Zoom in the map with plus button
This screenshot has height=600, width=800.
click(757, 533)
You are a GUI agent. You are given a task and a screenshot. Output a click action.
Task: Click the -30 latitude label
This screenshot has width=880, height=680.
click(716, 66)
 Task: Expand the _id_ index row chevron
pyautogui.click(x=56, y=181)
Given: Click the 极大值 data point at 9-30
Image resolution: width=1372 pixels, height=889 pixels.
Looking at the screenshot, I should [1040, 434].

^^^^^^^^

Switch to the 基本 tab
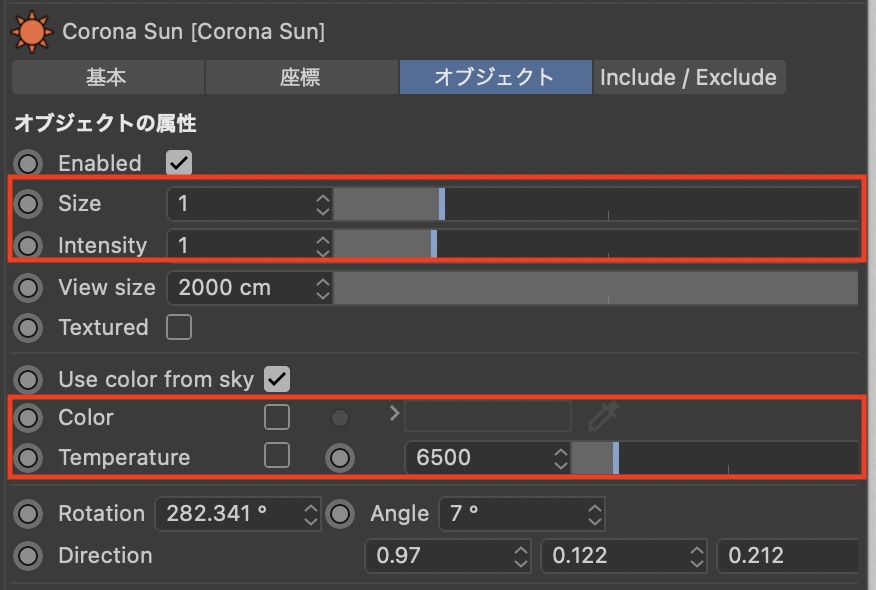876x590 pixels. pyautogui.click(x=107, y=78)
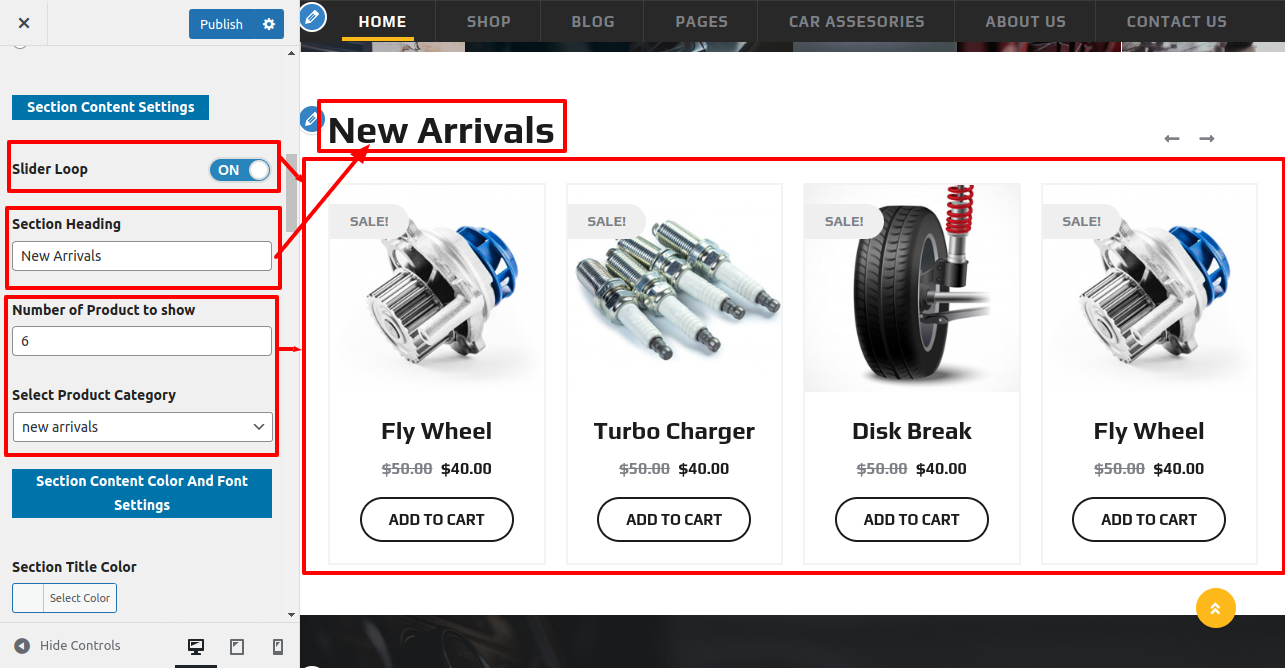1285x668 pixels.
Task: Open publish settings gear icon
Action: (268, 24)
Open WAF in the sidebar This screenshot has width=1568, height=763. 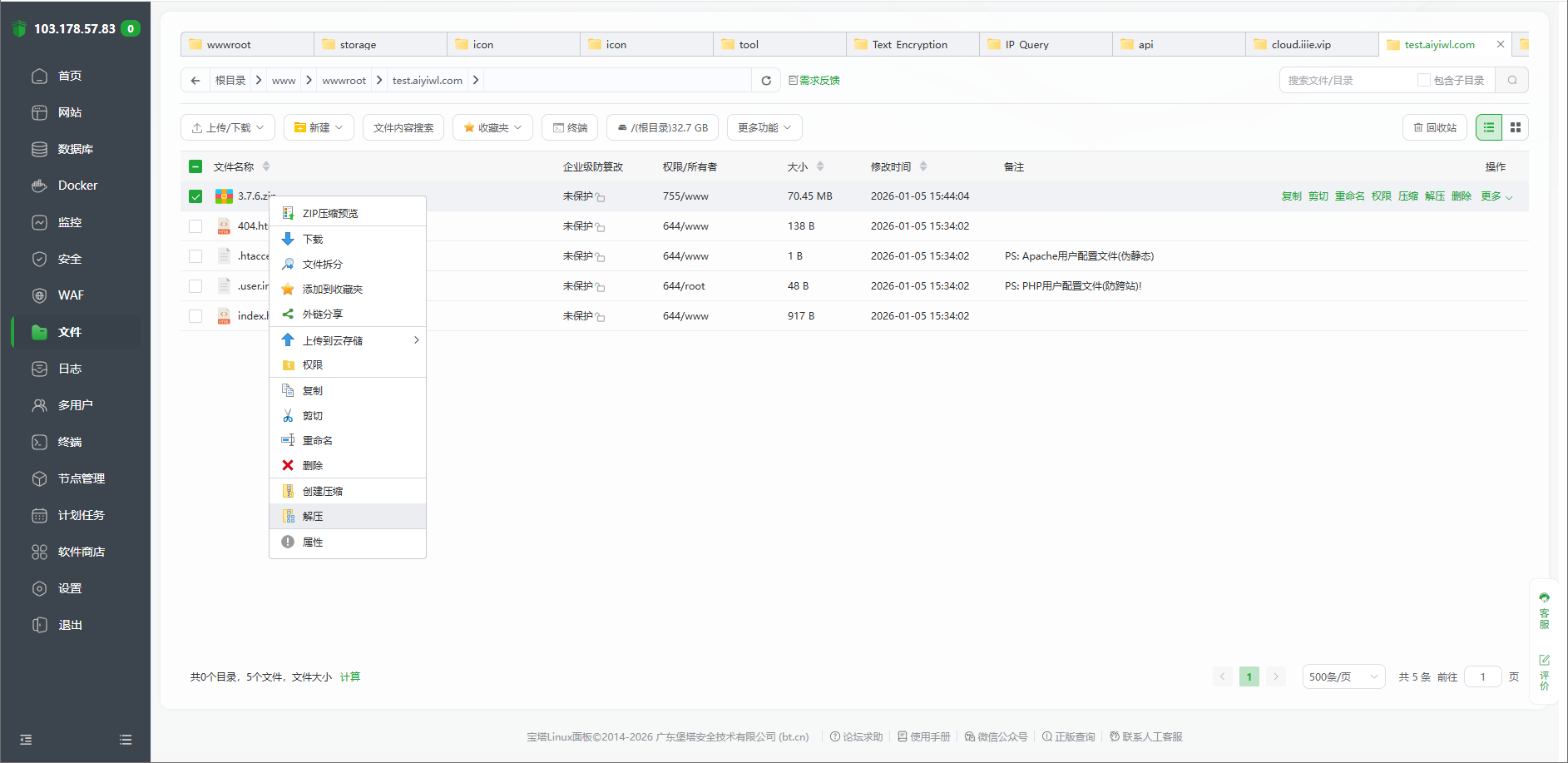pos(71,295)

^^^^^^^^

### Exercise task
Set down again, without alteration, the lines of the listing starting with the line containing "You are a GUI" and going on through the line containing "Looking at the", both included.

### Solution below
You are a GUI agent. You are given a task and a screenshot. Output a click action.
Task: Click the -30 latitude label
This screenshot has width=880, height=680.
click(716, 66)
 Task: Expand the _id_ index row chevron
pyautogui.click(x=56, y=181)
Given: Click the 极大值 data point at 9-30
Image resolution: width=1372 pixels, height=889 pixels.
Looking at the screenshot, I should [1040, 434].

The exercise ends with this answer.